In the Federal Republic of Germany, wind turbines are deemed by law to be building structures, the engineering design, erection and operation of which are supervised by the building permit offices of the separate states and by the locally competent building authorities.
The competent authorities require above all that wind turbines, and especially their rotor blades and mechanical engineering components, be monitored at periodic intervals to maintain their operational safety. Irrespective of such requirements, regular maintenance and repair are essential for maximum availability of wind turbines.
In the first years of wind power use, telescopic platforms or so-called aerial platforms, mounted on trucks, were used for inspecting, maintaining and repairing rotor blades.
Owing to the rapid increase in the hub heights of wind turbines, and based on many years of experience in cleaning building facades, intensifying use of wind energy in Germany led to modified and hoistable types of suspended access equipment (SAE) being developed.
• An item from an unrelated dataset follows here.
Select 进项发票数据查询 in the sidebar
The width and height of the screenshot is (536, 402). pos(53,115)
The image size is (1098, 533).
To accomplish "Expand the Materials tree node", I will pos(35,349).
Examples of such suspended access equipment are described in some patents, patent applications and utility models. What is common to all these solutions is that inspection, maintenance and repair work is performed on a rotor blade pointing vertically downward. The rotor is successively rotated so that all the blades can be treated.
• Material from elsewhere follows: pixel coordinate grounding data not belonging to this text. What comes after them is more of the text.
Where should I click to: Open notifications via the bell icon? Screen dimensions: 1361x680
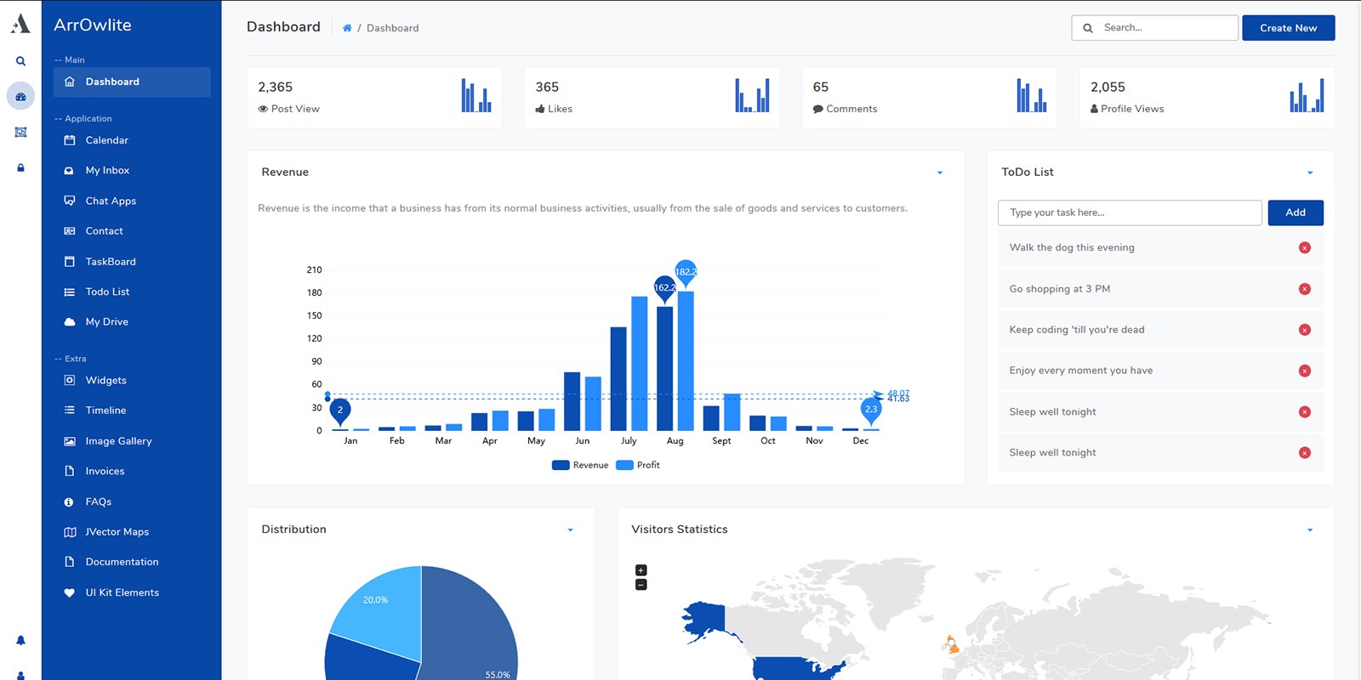(x=20, y=640)
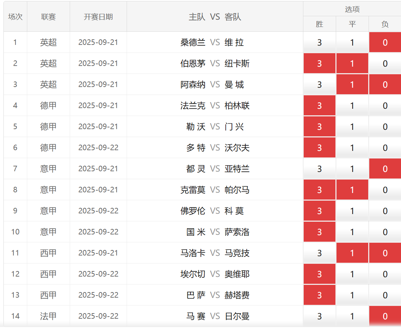The width and height of the screenshot is (401, 328).
Task: Choose draw (1) for 法兰克 vs 柏林联
Action: [x=352, y=106]
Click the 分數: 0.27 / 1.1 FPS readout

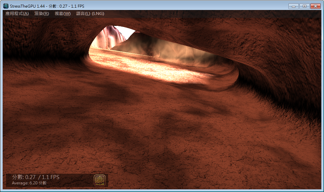tap(36, 177)
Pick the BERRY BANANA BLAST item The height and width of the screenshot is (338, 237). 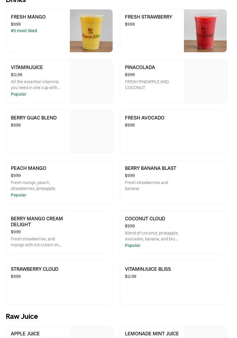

The increasing size of wind turbines, not only with respect to hub height, but also to the specific dimensions of the blades, combined with the desire for offshore wind power generation gives rise inevitably to requirements for suspended access equipment that cannot be met or fully met with the construction designs that have existed hitherto. To perform inspection, maintenance and repair work on all the blades of a wind turbine as efficiently as possible, it is necessary to select mountings for the suspended access equipment such that the rotor can still be rotated when the access equipment is suspended. The disadvantage of suspending the access equipment from the rotor blades themselves is that, in order to treat the next rotor blade, the suspended access equipment must be dismounted and remounted again after the rotor has been rotated to the next position. If repair work needs to be carried out in sections where the mounting for the suspended access equipment is located, this type of mounting is doubly unfavorable. Since maintenance and repair work on blades mainly involves lamination and painting work, dismounting and remounting suspended access equipment cannot be carried out until after full hardening, for example of the paint finish, in the area of the mounting.
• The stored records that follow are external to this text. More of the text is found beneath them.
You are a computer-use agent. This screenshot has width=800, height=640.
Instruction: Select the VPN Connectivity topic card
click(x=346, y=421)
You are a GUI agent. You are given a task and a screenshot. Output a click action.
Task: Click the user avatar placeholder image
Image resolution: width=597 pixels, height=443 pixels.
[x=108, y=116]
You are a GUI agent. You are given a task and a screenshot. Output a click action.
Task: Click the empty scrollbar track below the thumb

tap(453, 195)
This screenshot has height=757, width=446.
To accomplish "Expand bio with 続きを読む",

Current suspended access equipment that is not suspended from the rotor blades themselves, but from the machine house instead have the disadvantage that, although the rotor can still be turned while the suspended access equipment is mounted, it is necessary to release the tension in guy lines to the ground. For offshore applications, such solutions are out of the question, of course.
What is common to all solutions hitherto is that the suspended access equipment lacks the flexibility to adapt to changes in the cross-sectional profile of the workpiece (in this case the blades) during operation.
The bigger rotor blades become, the greater the flange diameters and the greater the maximum blade depth become. The blade tips, etc., and above all their blade thickness, remain approximately the same, in contrast—irrespective of whether the blade is 20 meters or 40 meters in length. The consequence is that the rotor blades can be treated very well in the flange area or in the upper third next to the hub, whereas work becomes increasingly difficult to perform the closer one gets to the blade tip. The reason for this is the increasing gap between the rotor blade or workpiece surface and the closest front handrail (as defined in the DIN EN 1808 standard) of the suspended access equipment, which is limited to a major extent by the distance that personnel can reach.